Write out again the part that opens with the line containing "You are a computer-use agent. Screen" and closes with the line containing "will tap(527, 558).", changing "Jig Print" to "Jig Export" and leaving everything else as it is.

Word and item position data

## Start

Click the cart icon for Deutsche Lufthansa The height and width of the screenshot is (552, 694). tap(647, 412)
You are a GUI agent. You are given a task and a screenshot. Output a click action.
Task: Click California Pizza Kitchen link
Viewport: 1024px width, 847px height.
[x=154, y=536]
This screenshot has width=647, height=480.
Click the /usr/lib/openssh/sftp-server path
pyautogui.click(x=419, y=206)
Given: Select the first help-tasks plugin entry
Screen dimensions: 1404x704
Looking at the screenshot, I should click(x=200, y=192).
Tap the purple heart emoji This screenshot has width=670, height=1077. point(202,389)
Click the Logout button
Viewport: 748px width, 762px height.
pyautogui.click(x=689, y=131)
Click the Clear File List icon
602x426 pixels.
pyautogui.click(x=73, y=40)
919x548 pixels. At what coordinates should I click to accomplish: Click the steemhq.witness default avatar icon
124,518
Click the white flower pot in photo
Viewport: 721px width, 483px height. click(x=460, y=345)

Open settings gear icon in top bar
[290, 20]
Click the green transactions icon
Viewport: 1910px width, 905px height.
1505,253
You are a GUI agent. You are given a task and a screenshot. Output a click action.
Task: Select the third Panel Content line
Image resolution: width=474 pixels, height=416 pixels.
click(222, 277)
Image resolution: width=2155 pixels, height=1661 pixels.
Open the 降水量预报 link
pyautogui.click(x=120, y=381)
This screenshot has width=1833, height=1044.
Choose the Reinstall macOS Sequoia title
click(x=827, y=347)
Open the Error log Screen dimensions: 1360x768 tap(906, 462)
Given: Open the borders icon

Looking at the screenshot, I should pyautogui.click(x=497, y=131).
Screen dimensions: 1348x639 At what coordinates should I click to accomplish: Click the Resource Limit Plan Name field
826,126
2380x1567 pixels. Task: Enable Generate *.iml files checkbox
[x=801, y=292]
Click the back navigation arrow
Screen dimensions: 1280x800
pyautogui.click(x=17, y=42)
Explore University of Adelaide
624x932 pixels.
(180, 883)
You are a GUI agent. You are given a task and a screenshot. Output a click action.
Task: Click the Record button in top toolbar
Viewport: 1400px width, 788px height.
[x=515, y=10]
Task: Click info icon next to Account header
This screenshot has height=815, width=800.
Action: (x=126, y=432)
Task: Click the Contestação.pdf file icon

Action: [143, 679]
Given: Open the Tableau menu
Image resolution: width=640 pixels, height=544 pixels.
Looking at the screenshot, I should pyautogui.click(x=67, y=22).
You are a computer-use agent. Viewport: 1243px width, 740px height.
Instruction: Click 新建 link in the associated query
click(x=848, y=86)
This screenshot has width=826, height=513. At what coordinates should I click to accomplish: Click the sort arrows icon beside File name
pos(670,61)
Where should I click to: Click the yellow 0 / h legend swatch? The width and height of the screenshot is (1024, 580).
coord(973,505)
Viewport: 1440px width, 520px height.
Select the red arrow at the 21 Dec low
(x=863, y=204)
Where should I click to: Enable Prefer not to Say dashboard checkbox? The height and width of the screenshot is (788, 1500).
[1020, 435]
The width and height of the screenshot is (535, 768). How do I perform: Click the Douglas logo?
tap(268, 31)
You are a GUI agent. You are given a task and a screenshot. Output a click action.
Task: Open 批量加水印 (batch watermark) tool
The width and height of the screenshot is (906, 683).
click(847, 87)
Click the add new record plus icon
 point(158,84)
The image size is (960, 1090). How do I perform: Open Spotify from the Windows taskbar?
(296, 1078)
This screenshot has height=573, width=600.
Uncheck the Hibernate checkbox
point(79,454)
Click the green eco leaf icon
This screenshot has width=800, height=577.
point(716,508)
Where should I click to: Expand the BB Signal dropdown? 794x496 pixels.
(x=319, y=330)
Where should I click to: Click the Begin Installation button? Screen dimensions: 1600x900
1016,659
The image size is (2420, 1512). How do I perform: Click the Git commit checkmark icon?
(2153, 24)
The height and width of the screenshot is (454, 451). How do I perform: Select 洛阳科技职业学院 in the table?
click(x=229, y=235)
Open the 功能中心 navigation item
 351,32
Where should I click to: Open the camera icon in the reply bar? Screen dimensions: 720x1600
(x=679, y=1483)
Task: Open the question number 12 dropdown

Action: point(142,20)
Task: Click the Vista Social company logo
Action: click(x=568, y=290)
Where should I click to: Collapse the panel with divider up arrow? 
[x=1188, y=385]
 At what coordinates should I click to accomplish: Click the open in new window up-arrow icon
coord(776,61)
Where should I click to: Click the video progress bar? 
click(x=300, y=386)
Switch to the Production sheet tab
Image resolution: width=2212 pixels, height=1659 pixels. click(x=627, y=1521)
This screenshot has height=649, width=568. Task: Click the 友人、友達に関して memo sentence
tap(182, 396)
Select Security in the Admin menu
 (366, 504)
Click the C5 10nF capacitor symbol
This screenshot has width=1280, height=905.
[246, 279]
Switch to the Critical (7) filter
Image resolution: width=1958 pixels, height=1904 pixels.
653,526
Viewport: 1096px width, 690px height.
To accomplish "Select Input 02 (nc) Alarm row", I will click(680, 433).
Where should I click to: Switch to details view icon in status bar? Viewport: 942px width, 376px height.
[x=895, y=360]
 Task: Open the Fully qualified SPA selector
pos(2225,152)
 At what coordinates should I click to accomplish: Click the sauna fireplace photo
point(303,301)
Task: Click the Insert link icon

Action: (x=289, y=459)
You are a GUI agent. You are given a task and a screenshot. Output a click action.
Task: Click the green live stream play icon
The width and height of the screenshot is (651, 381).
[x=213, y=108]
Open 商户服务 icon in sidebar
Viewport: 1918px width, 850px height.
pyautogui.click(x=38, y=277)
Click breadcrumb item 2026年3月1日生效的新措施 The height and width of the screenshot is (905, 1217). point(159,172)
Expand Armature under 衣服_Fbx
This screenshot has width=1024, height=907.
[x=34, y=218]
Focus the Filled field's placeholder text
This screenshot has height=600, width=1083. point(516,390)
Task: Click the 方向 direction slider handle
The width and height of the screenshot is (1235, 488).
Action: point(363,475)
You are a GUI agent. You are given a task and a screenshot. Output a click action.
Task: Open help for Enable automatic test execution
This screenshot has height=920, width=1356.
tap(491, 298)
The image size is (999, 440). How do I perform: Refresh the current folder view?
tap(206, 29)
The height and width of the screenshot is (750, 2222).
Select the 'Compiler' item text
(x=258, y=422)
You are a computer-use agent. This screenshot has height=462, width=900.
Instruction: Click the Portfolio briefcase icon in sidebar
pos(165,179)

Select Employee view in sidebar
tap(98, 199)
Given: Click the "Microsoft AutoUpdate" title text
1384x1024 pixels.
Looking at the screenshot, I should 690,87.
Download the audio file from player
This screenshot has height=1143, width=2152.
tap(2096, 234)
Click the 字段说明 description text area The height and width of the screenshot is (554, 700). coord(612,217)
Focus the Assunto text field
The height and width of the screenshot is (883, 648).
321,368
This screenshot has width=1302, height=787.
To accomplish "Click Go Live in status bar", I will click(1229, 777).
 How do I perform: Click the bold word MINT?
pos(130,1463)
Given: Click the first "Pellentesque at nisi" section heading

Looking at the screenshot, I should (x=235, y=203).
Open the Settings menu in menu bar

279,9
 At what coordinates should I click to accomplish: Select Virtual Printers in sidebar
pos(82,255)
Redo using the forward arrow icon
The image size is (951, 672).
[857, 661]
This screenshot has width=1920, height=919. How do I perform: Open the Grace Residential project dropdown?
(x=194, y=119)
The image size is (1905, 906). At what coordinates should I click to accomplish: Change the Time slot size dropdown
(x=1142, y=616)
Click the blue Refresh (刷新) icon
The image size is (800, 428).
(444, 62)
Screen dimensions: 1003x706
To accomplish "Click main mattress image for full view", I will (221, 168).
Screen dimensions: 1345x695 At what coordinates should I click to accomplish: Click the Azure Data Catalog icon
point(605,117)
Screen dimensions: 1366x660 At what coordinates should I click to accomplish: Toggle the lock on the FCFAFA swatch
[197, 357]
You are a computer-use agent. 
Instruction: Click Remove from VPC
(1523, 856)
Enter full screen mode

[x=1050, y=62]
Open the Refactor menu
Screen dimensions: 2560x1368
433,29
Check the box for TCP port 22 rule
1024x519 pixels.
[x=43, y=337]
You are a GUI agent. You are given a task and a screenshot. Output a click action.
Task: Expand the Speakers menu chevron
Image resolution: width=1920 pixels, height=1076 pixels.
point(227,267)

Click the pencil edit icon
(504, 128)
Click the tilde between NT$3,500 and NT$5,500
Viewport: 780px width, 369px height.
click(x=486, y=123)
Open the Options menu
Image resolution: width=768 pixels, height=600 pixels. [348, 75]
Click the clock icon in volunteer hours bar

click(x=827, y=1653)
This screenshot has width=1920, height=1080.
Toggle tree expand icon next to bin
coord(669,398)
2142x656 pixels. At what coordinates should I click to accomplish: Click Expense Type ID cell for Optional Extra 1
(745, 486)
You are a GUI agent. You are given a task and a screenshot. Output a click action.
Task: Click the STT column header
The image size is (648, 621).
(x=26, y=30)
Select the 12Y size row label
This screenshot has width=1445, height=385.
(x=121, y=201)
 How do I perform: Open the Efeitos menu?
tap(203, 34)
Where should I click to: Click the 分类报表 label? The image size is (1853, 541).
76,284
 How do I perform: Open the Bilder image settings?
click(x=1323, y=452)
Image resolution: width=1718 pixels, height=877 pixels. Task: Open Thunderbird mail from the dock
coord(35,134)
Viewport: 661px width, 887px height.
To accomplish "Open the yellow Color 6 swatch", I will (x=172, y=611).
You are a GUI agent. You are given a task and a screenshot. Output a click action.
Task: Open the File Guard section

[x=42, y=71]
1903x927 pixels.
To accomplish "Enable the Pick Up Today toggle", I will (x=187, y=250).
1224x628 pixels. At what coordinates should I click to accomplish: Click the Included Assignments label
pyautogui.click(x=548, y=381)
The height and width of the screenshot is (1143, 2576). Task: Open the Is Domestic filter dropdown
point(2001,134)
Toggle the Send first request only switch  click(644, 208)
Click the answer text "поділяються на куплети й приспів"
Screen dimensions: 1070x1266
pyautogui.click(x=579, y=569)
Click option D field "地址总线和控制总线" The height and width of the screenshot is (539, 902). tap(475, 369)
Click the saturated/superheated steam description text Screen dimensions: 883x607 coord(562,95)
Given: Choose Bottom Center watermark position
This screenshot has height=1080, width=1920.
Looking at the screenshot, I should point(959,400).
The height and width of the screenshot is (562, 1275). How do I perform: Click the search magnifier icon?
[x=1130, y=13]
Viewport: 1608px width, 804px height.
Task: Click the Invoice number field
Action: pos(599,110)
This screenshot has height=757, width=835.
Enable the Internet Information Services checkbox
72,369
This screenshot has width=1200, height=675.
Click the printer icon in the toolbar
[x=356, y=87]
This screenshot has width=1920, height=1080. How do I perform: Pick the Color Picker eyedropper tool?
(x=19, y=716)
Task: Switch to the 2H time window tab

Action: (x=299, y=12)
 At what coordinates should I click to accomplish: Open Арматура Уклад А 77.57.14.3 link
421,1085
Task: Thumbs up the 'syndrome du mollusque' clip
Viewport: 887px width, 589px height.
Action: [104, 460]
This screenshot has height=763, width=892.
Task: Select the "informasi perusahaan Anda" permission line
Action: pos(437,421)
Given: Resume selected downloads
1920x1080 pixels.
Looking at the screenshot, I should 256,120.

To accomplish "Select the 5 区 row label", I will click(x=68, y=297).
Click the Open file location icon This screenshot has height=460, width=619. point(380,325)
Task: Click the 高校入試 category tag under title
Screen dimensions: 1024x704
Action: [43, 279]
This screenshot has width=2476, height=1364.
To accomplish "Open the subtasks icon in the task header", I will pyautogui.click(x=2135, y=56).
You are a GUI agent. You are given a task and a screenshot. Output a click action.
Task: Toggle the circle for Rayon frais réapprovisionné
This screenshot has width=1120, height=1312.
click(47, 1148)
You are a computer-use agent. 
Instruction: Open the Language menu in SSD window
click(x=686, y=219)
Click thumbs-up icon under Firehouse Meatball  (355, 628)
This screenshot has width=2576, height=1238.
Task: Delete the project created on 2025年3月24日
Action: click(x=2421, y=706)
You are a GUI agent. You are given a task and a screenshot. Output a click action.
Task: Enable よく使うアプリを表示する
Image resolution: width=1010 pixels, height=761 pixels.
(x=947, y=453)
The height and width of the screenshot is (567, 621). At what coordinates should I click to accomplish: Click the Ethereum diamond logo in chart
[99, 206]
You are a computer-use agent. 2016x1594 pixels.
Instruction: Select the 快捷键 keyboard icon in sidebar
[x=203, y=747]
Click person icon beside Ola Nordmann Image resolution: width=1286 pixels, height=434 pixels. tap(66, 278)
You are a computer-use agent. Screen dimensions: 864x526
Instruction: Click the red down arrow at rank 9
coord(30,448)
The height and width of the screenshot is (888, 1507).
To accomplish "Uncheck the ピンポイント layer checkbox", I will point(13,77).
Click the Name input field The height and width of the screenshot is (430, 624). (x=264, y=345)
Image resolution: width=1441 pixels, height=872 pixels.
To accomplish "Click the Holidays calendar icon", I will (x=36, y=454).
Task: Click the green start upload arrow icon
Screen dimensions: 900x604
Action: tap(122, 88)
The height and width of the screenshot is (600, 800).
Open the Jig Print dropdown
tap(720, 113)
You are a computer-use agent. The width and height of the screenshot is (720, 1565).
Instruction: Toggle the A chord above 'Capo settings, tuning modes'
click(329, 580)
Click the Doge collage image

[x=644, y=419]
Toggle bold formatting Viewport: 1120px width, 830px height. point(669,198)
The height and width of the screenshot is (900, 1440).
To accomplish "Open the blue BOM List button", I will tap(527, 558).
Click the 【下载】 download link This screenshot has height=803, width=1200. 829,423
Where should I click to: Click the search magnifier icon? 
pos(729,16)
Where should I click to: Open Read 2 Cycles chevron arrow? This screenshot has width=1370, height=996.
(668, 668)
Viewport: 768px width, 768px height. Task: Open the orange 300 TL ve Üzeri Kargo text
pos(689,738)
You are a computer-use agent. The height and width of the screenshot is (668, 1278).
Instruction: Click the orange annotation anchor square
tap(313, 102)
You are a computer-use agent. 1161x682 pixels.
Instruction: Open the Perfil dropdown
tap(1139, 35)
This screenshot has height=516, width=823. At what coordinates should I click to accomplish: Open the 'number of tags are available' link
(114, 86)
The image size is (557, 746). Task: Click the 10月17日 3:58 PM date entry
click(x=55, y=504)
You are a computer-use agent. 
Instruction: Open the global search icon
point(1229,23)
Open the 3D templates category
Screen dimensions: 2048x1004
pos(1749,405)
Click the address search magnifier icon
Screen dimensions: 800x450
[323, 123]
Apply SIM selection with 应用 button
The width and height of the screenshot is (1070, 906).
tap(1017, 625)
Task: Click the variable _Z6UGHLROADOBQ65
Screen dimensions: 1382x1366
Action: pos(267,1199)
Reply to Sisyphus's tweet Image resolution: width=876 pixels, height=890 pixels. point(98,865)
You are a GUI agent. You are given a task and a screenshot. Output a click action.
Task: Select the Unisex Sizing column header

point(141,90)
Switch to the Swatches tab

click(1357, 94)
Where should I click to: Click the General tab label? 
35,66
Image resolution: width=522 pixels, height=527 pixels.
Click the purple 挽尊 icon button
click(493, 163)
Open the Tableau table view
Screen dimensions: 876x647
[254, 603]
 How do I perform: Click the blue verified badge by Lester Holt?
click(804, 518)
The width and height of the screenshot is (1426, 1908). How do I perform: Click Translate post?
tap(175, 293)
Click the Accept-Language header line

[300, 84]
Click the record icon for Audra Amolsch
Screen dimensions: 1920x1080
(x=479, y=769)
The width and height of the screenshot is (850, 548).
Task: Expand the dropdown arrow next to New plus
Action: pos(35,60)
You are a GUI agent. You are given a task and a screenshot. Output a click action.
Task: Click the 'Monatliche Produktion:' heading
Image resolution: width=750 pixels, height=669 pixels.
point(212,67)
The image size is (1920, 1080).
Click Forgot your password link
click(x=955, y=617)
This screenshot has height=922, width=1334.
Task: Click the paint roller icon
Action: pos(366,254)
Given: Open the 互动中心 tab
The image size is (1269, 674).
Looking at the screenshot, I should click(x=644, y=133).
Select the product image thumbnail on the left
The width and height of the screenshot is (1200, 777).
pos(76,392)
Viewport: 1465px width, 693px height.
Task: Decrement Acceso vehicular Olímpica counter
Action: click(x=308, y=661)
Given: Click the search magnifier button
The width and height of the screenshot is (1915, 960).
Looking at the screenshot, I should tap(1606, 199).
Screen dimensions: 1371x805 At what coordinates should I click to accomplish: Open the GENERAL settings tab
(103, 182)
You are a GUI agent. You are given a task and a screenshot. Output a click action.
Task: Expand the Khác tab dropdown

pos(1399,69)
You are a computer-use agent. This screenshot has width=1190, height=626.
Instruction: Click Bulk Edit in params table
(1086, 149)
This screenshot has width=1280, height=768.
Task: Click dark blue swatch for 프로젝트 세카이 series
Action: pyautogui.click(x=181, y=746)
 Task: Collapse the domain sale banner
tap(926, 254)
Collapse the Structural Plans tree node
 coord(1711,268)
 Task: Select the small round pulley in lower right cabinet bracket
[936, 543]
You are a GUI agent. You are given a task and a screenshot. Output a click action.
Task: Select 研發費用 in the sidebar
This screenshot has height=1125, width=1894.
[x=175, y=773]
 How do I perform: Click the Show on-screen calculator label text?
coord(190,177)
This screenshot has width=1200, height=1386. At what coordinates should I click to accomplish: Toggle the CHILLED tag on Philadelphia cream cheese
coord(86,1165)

## End

## SOLUTION TO THIS EXERCISE
You are a computer-use agent. Screen dimensions: 864x526
Instruction: Click the red down arrow at rank 9
coord(30,448)
The height and width of the screenshot is (888, 1507).
To accomplish "Uncheck the ピンポイント layer checkbox", I will point(13,77).
Click the Name input field The height and width of the screenshot is (430, 624). (x=264, y=345)
Image resolution: width=1441 pixels, height=872 pixels.
To accomplish "Click the Holidays calendar icon", I will (x=36, y=454).
Task: Click the green start upload arrow icon
Screen dimensions: 900x604
Action: tap(122, 88)
The height and width of the screenshot is (600, 800).
Open the Jig Export dropdown
tap(720, 113)
You are a computer-use agent. The width and height of the screenshot is (720, 1565).
Instruction: Toggle the A chord above 'Capo settings, tuning modes'
click(329, 580)
Click the Doge collage image

[x=644, y=419]
Toggle bold formatting Viewport: 1120px width, 830px height. point(669,198)
The height and width of the screenshot is (900, 1440).
To accomplish "Open the blue BOM List button", I will tap(527, 558).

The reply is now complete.